## WHAT YOU ARE ASKED TO DO
Can you repeat the records below, starting with the line that contains "The width and height of the screenshot is (1326, 746)." and continuing through the end of the records, both ends included? Leave the pictures out of your answer.

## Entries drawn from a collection
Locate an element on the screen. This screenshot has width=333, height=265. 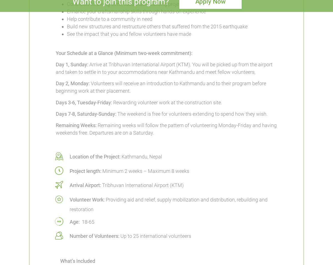
'Arrive at Tribhuvan International Airport (KTM). You will be picked up from the airport and taken to settle in to your accommodations near Kathmandu and meet fellow volunteers,' is located at coordinates (56, 68).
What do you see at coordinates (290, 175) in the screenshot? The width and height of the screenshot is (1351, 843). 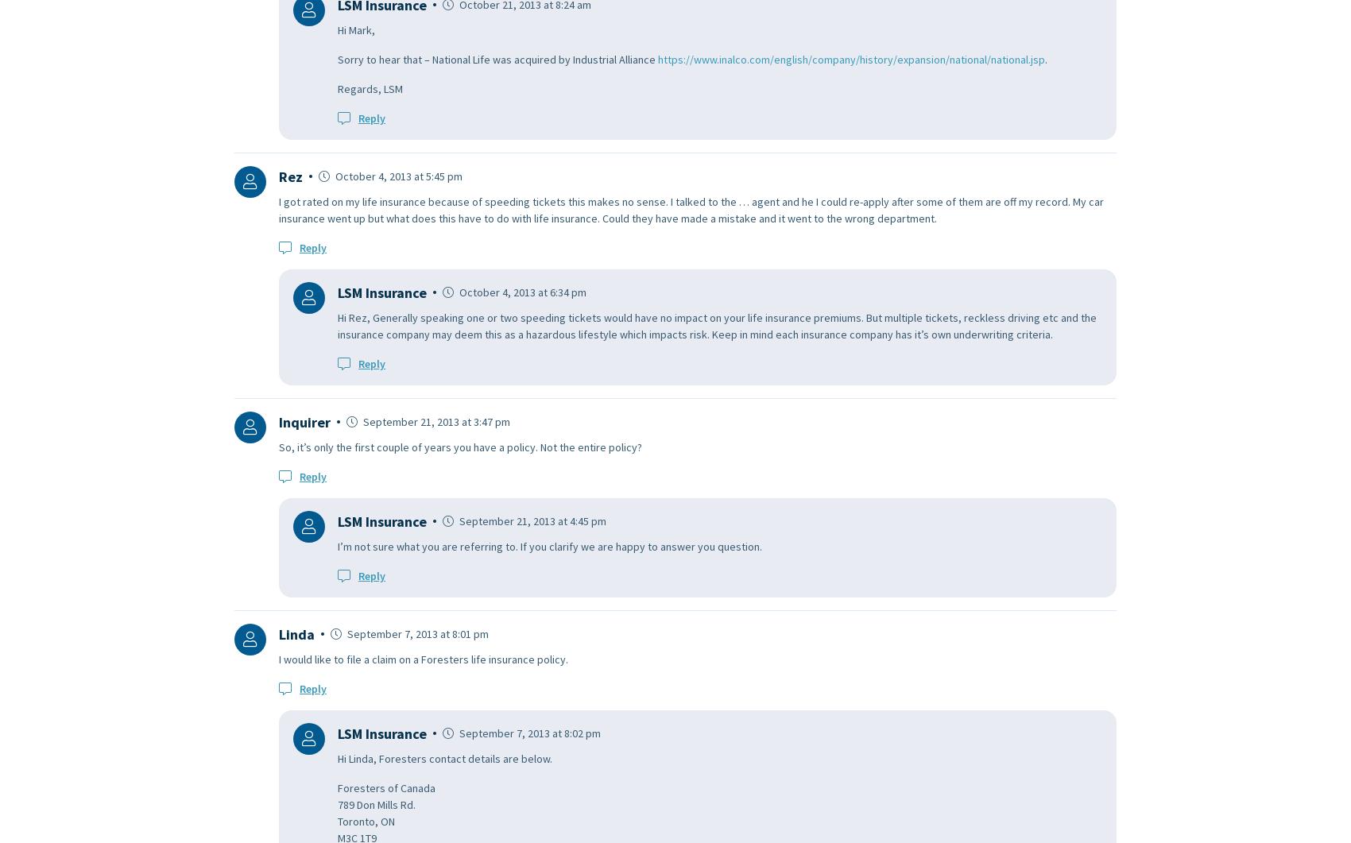 I see `'Rez'` at bounding box center [290, 175].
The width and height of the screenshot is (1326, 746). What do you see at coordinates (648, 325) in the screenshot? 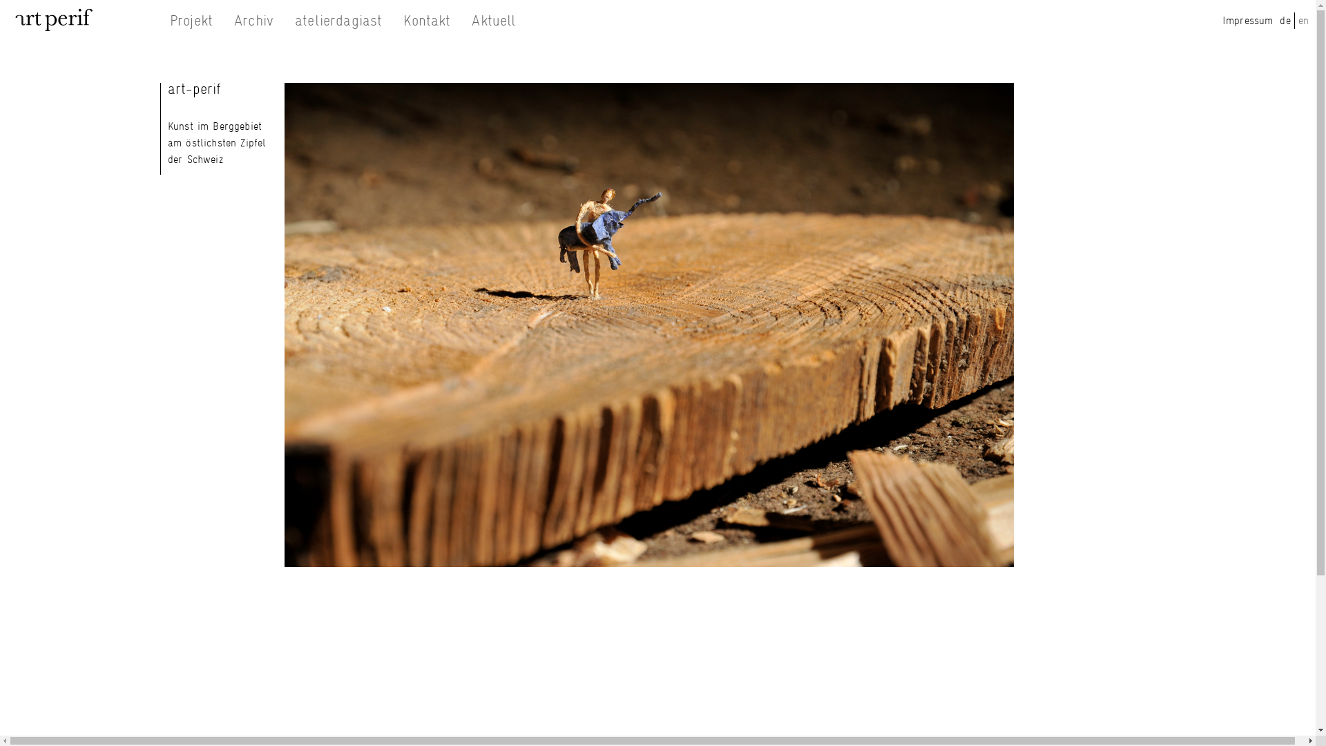
I see `'Nicole Dunn` at bounding box center [648, 325].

## RESULT
The width and height of the screenshot is (1326, 746). What do you see at coordinates (648, 325) in the screenshot? 
I see `'Nicole Dunn` at bounding box center [648, 325].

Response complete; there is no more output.